OSHA “has ordered the employer to reinstate the nutrition specialist and to pay them back wages, interest and compensatory damages,” according to the news release. The whistleblower said there were “rodents, spiders and other insects in its cafeteria, kitchen and other areas” at the facility.
“OSHA’s Whistleblower Protection Programs in Dallas determined that the church violated the Food Safety Modernization Act when it illegally terminated the employee in retaliation for exercising their protected rights to report unsafe and unhealthy conditions,” OSHA reports.
“New Mount Zion Baptist Church’s actions toward the employee are unacceptable and deeply concerning,” said OSHA Regional Administrator Eric S. Harbin in Dallas. “The existence of rodents and insects in food preparation and serving areas poses a health hazard. The employee had the legal right to express apprehensions about the unhygienic surroundings and should not have been fired for doing so,” Harbin said in the news release.
WNN has previously covered OSHA’s public meetings, which are held virtually, about the agency’s whistleblower program. Since 2020, OSHA hosted meetings on the whistleblower program with specific focuses, like migrant workers, health care workers, and challenges regarding the COVID-19 pandemic. During the convenings, which individuals can sign up for on Eventbrite and are free to attend, speakers are invited to share their thoughts on the program.

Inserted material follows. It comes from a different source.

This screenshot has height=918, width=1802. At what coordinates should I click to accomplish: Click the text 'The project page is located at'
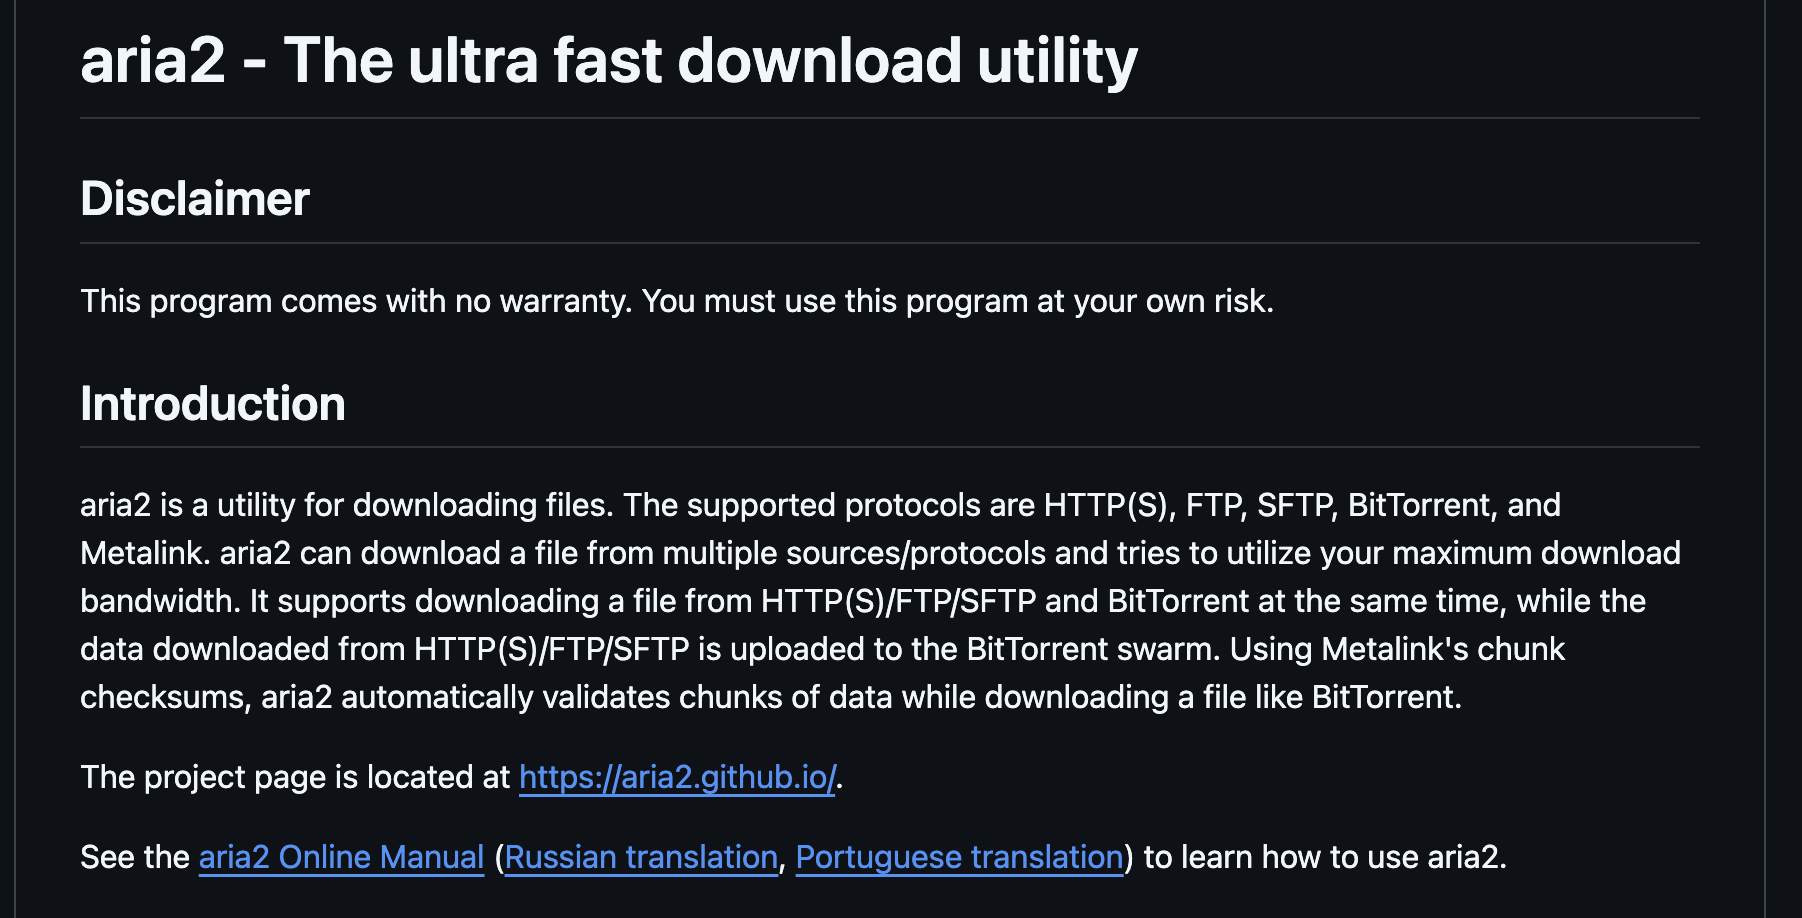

Past public meetings have been illuminating for understanding what various interested parties — union representatives, managers, employment lawyers and experts, and more — think of OSHA’s whistleblower protections and where they see room for improvement. One through line throughout all of the meetings WNN attended is contributors want more educational materials about the whistleblower protections employees are afforded. Another concern contributors have voiced is making such materials accessible to all employees, crossing language barriers and reaching out to non-English speaking communities.